** SUPPLIED DATA follows **
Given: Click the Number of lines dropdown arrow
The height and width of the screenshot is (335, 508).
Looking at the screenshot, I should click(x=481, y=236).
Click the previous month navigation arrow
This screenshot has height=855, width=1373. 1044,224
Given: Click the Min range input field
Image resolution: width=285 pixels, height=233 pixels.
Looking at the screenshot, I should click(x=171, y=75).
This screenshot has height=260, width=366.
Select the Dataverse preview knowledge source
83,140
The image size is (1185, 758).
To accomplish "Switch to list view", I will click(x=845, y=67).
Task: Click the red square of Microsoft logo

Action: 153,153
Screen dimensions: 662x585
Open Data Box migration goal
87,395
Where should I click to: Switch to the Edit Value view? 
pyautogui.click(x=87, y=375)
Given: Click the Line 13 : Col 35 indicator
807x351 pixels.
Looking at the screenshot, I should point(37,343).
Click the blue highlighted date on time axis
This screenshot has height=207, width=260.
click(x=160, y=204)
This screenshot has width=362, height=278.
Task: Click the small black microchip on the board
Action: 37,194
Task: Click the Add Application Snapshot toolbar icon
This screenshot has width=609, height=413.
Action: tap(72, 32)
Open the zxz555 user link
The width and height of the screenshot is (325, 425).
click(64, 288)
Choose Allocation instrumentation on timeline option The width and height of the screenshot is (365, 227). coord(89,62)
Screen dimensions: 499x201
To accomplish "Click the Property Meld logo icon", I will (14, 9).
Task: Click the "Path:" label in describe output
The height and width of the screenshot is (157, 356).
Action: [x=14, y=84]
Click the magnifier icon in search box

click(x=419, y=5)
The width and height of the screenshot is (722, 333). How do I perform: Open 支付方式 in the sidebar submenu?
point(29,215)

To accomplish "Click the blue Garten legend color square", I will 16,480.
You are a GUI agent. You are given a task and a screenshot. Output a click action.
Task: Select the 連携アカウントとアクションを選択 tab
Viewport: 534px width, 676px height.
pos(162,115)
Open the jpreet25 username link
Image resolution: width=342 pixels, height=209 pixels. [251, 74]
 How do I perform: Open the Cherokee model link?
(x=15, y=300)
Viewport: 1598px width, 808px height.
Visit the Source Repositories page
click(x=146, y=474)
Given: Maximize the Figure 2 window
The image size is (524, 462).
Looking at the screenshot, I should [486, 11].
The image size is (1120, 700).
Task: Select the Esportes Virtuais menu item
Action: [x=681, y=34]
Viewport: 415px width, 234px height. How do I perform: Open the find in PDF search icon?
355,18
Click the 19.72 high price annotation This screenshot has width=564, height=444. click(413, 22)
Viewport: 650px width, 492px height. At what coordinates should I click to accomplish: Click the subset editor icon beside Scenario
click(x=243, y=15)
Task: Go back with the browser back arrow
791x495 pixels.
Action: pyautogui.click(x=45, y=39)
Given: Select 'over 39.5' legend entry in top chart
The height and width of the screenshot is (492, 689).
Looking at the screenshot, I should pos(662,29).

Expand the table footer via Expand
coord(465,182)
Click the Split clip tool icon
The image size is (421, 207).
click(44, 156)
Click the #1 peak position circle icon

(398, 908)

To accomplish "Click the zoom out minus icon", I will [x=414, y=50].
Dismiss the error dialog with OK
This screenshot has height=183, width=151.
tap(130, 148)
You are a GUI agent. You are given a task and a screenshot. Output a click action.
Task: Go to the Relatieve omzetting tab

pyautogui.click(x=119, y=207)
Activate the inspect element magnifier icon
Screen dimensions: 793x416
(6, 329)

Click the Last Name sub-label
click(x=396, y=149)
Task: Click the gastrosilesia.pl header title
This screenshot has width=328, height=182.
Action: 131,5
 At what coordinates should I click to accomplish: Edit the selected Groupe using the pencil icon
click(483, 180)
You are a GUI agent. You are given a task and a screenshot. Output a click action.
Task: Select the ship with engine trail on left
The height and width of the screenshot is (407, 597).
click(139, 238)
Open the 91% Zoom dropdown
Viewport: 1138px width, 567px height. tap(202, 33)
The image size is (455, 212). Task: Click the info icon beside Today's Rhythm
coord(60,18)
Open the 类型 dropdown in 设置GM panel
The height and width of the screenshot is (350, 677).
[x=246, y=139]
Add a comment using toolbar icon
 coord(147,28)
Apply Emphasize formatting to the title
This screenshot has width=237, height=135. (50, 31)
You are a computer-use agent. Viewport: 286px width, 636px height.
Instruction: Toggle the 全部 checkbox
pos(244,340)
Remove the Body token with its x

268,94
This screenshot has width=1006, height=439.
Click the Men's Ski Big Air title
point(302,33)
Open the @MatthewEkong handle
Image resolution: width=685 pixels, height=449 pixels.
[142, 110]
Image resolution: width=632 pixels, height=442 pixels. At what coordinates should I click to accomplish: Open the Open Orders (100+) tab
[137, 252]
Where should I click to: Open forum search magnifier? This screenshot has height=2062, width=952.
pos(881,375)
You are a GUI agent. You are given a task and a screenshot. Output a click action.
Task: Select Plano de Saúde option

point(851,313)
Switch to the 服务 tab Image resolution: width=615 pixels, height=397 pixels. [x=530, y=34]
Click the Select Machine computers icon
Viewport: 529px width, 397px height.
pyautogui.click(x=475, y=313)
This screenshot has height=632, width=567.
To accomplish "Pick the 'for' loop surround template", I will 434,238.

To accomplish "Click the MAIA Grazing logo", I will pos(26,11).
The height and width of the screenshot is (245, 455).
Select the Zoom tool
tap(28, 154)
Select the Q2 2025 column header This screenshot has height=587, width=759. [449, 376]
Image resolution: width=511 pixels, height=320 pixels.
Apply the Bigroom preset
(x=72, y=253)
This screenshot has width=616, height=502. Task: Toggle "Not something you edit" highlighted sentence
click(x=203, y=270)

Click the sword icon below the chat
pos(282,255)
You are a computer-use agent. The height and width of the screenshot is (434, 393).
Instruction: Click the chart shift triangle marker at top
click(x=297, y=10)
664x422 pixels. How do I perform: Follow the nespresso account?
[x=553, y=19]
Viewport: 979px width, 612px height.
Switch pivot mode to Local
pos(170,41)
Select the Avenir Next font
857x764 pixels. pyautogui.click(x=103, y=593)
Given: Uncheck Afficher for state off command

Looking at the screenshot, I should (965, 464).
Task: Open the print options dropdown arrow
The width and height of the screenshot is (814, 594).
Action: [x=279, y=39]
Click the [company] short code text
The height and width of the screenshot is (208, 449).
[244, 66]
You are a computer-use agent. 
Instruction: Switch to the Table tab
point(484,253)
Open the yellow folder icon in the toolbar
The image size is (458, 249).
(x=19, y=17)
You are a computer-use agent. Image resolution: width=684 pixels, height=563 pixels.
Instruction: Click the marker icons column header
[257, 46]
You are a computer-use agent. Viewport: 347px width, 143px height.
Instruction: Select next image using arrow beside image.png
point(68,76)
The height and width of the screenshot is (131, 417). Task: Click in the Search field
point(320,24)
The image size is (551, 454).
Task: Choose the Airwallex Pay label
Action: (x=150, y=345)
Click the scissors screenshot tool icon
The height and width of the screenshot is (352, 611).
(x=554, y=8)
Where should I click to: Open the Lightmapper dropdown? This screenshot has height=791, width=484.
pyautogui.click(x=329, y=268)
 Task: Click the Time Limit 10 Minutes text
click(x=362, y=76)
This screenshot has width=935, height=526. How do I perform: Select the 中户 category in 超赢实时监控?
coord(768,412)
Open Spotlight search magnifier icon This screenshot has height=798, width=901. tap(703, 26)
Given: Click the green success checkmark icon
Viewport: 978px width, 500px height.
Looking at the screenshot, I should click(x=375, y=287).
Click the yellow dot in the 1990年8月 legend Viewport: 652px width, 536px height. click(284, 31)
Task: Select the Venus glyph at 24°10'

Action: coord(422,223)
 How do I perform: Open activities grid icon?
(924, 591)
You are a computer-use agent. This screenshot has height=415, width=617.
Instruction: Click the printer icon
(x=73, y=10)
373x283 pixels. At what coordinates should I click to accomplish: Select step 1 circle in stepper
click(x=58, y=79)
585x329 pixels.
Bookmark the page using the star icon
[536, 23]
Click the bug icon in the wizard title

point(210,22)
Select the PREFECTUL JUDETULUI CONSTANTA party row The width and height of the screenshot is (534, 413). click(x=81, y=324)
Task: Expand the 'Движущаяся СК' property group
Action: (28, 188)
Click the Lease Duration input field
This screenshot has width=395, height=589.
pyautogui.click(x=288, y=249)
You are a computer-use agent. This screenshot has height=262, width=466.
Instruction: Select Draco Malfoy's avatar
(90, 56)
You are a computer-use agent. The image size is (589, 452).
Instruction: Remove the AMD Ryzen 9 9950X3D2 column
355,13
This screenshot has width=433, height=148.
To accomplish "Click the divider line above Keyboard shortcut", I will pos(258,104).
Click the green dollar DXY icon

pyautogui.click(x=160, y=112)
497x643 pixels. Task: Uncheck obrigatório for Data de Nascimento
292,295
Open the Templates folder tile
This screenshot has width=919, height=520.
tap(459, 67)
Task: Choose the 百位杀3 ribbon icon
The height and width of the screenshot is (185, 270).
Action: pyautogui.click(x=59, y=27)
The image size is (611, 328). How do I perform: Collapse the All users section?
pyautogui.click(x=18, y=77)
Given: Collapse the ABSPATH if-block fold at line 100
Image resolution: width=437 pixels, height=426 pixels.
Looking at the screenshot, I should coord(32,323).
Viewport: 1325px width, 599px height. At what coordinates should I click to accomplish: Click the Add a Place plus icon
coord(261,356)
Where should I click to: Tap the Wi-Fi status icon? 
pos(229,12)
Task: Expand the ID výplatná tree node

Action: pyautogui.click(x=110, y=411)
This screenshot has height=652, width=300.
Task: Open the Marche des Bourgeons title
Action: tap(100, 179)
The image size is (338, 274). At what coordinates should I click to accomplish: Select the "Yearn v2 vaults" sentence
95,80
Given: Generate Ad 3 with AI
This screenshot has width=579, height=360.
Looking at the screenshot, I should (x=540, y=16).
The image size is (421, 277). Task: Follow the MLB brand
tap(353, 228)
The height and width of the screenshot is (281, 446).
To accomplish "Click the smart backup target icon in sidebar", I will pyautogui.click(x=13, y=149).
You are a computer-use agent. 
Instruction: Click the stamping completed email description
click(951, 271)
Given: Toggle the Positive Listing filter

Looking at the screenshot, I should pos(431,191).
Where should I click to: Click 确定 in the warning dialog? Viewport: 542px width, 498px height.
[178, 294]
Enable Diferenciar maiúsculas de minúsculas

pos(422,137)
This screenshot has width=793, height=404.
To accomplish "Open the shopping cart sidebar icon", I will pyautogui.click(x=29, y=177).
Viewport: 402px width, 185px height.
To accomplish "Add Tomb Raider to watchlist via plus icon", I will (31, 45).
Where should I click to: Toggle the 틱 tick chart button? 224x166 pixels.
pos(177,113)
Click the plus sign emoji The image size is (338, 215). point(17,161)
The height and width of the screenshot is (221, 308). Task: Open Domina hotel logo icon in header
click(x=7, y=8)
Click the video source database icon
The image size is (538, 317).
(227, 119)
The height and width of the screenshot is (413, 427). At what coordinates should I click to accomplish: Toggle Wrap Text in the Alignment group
** End of SUPPLIED DATA **
What number of lines in the records contain the word "legend"? Answer with that number alone.

__RESPONSE AREA__: 3